I used a medium-throughput 19F NMR assay to screen my second batch of compounds against USP5 zinc finger ubiquitin binding domain (Zf-UBD). To recap, the 19F NMR assay detects ligand binding by measuring perturbations in the resonance of a fluorinated tryptophan at the binding pocket. I selected the compounds for my second screen from SGC’s in house database, based on the structure of previous hit compounds; specifically, compounds that contained an aromatic ring and a propanoate moiety. You can find details of the NMR screening results on Zenodo.

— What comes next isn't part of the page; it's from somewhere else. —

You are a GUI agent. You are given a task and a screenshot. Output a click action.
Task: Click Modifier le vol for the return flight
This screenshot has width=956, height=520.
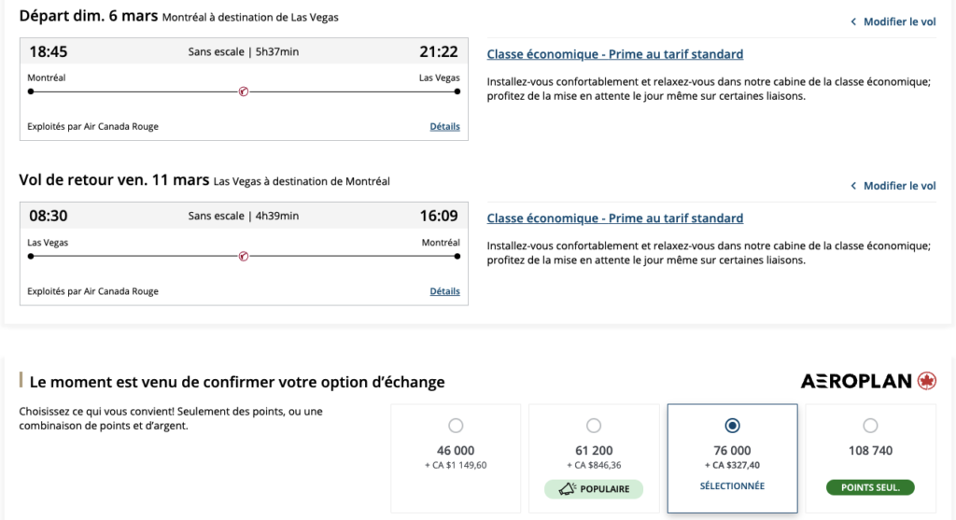tap(899, 186)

As seen previously, control fluorinated USP5 Zf-UBD spectra has two peaks of equal intensity at approximately 118 and 125 ppm. Upon ligand binding, peak 1, corresponding to the tryptophan lining the ubiquitin binding pocket, undergoes a chemical shift to the right and a decrease in peak area (Figure 1). From the 28 compounds screened, 16 showed a significant decrease in peak area and chemical shift of peak 1. Once again, the high hit rate can be attributed to the high compound concentrated used (1 mM) in the 19F NMR assay. As this assay is more qualitative than quantitative, next I will be using a SPR assay to determine the binding affinity of the hits from the 19F NMR screen. I will also see if I can decrease compound concentration in future 19F NMR screens.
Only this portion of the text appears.